Philippe se iba todas las mañanas al despacho, pasaba por Murray Grove después de comer y volvía tarde. Le daba un beso en la frente, se servía un vaso de burdeos, unos anacardos, unas almendras, cogía el periódico y se instalaba en el salón, siempre en el mismo sillón, siempre bajo la misma pantalla. Distante, educado. No estaba hostil, estaba silencioso.

—Supongo que también rumia cuando está contigo —le decía Joséphine a Shirley.

—Parece un autómata. Es imposible desmontarlo o darle cuerda para que hable.

—Pero ¿por qué no dice nada?

—Porque los hombres no hablan. Se meten en su cueva, se encierran, rumian y no vuelven a salir hasta que han resuelto su problema. ¿Cómo lo sé? Porque Philippe me lo explicó.

—Me duele todo el cuerpo, Shirley, tengo retortijones y no puedo tragar.

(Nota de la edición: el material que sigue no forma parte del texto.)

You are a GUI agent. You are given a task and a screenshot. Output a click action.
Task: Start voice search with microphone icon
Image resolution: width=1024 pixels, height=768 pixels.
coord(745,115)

—¡Qué suerte! Yo, cuando estoy triste, me atiborro de azúcares y grasas, engordo, me miro al espejo y me dan ganas de tirarme por un puente.

—¿Me avisarás si le ronda alguna?

—Te lo diré, te lo prometo.

—Eres como mi hermana.

—¡Mejor que tu hermana!

—Estaré preocupada. Es un hombre tan seductor… Quizás cometo una locura.

Eso es evidente, pensó Joséphine cuando reservó las plazas en el Eurostar, una mujer jamás debería dejar a ese hombre.

Ellas habían vuelto a París.

Gaétan se había instalado en casa de Joséphine, en el enorme piso de la avenida Raphaël.

Zoé había tenido que repetir primero. Gaétan también. Sus notas eran tan malas que no había alternativa.

Y desde entonces, Joséphine vivía con una pareja joven en su casa. No se acostumbraba. A veces les oía reír, a veces no oía nada. A veces se peleaban, salían de la habitación dando un portazo. A veces se iban, por la mañana, cogidos de la mano, y se besaban mientras esperaban el ascensor.

Un día, ella había entrado en la cocina y había encontrado dos biberones con zumo de naranja Tropicana. Se los habían comprado ellos, y se los bebían mientras hacían los deberes.

Por la noche, cuando se metía en la cama, Du Guesclin lamía sus pies desnudos con la lengua rasposa, y luego se acostaba relajado sobre la alfombra, soltando un profundo suspiro.

El primer fin de semana, ella se había quedado en París. Esperó a que Philippe la llamara, que le dijera: ven, ven, te echo de menos.

Él no llamó. Seguía encerrado en su caverna. Ella esperó el lunes, el martes, el miércoles. Marcó su número de teléfono. Tenía las manos húmedas. Estaba a punto de soltar el auricular cuando él descolgó.

Ella le preguntó si le gustaría que fuera.

Él contestó: sí. Ella subió de un salto al Eurostar.

Él la esperaba en el andén. Nunca más volvieron a hablar de ello.

Ella había dejado atrás a Philippe y Montaigu Square.

Desertó de la familia que estaba construyendo.

Vivía partida por la mitad.

Familia, mitad, hermana.

Contempla las Crete una última vez. Sus cráneos de frailucos calvos. Los tejos rectos y puntiagudos. El tejo macho es recto, esbelto y orgulloso, le explicó el señor con una tela de araña en la cabeza, el tejo hembra es redondo, tosco, poco agraciado.

Ella se había echado a reír.

Habrá sido feliz en Siena.

Saber reconocer lo que te hace feliz es un primer paso.